Turkey’s inflation rate climbed to 11.1 percent in April, the highest in 3 1/2 years, adding to pressure on the central bank to tighten monetary policy.
Inflation accelerated from 10.4 percent in March, the statistics office in Ankara said today. The median forecast in a Bloomberg survey of seven economists was 11 percent. Core inflation, excluding items such as food and energy, accelerated to 8.2 percent from 7.9 percent. Consumer prices rose 1.5 percent in the month.
Increases in natural gas and electricity costs have derailed central bank Governor Erdem Basci’s prediction that inflation would start to decline in April. He now says it will peak that month with a “significant” decline to follow in May. Basci is seeking to support the lira and reduce Turkey’s inflation rate and current-account gap without endangering the government’s target for economic growth.
“This high inflation print means the central bank will want the currency to appreciate and keep lira liquidity tight,” Yarkin Cebeci, economist for the region at JPMorgan Chase & Co. in Istanbul, said in an e-mailed response to questions. “The data is actually lira friendly.”
The currency added 0.2 percent to 1.7576 per dollar at 10:30 a.m. in Istanbul. It has rallied more than 7 percent this year, reversing an 18 percent slump in 2011. Yields on benchmark two-year lira bonds fell 2 basis points to 9.32 percent.
Basci varies rates daily within a so-called corridor from 5.75 percent to 11.5 percent. He has pushed borrowing costs toward the top of that range in the past two months, helping protect the lira’s gains.
The bank needs “lower food inflation, lira appreciation, or a combination of both” to meet its year-end projections, leaving it “very sensitive” to the exchange rate, Inan Demir, chief economist at Finansbank AS in Istanbul, said today in an emailed report before the figures were released.

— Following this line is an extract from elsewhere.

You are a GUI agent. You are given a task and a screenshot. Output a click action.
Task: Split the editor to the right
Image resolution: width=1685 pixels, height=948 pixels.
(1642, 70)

The central bank forecasts that inflation will slow to 6.5 percent this year and reach the 5 percent target by mid-2013, according to a presentation made to the Cabinet yesterday and posted on its website.

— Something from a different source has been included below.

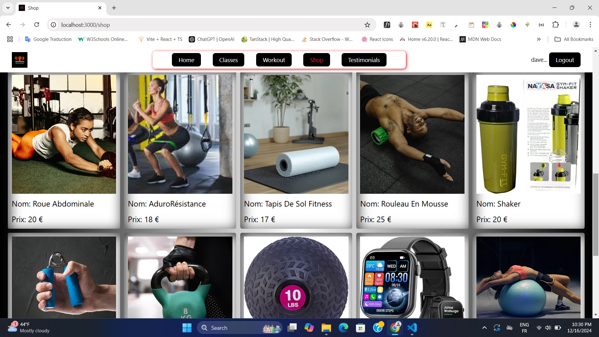Open the Chrome extensions puzzle icon

point(556,25)
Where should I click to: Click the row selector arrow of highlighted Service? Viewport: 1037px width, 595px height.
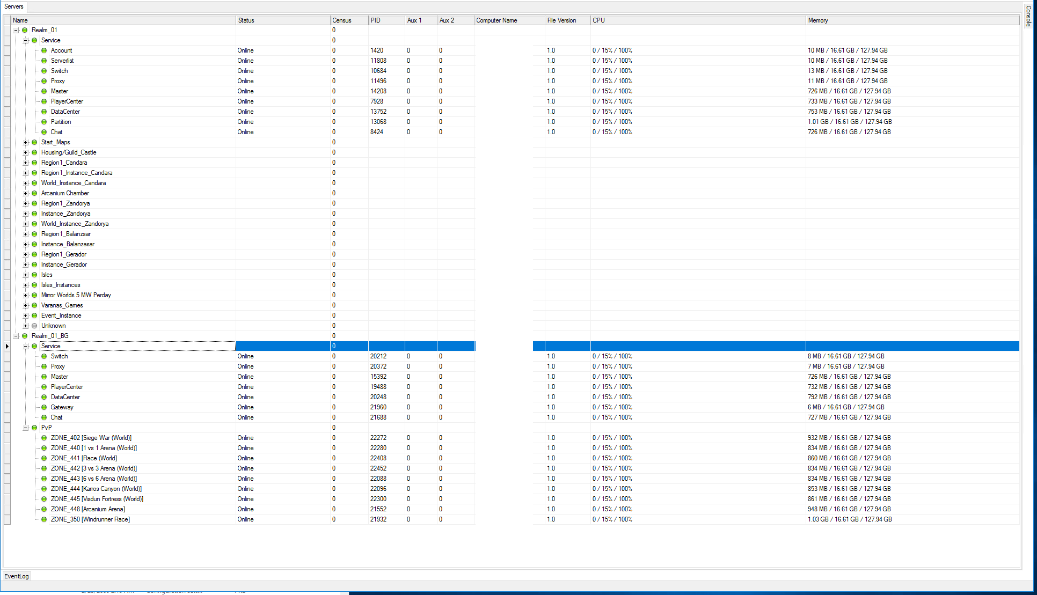pyautogui.click(x=7, y=346)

The bank’s latest survey of inflation expectations among economists and businesses, published on April 20, forecast a rate of 6.96 percent in 12 months’ time.
Turkey’s economic boom of the past two years has swelled the country’s current-account deficit as well as spurring inflation. While the gap has been narrowing since October, it’s still the biggest among emerging markets at about 10 percent of economic output. Basci aims to narrow the deficit by reducing the credit growth that is helping fuel demand for imports.
Rebalancing the economy will be difficult because of “less-buoyant external demand and worsening terms of trade,” Standard & Poor’s said on May 1, cutting its outlook for Turkey’s credit rating to stable from positive.
The government is targeting economic growth of 4 percent this year, less than half last year’s pace. S&P and the International Monetary Fund expect a sharper slowdown to between 2 percent and 2.5 percent. The IMF also predicts that Turkey will struggle to rein in inflation this year, forecasting an average rate of 10.6 percent.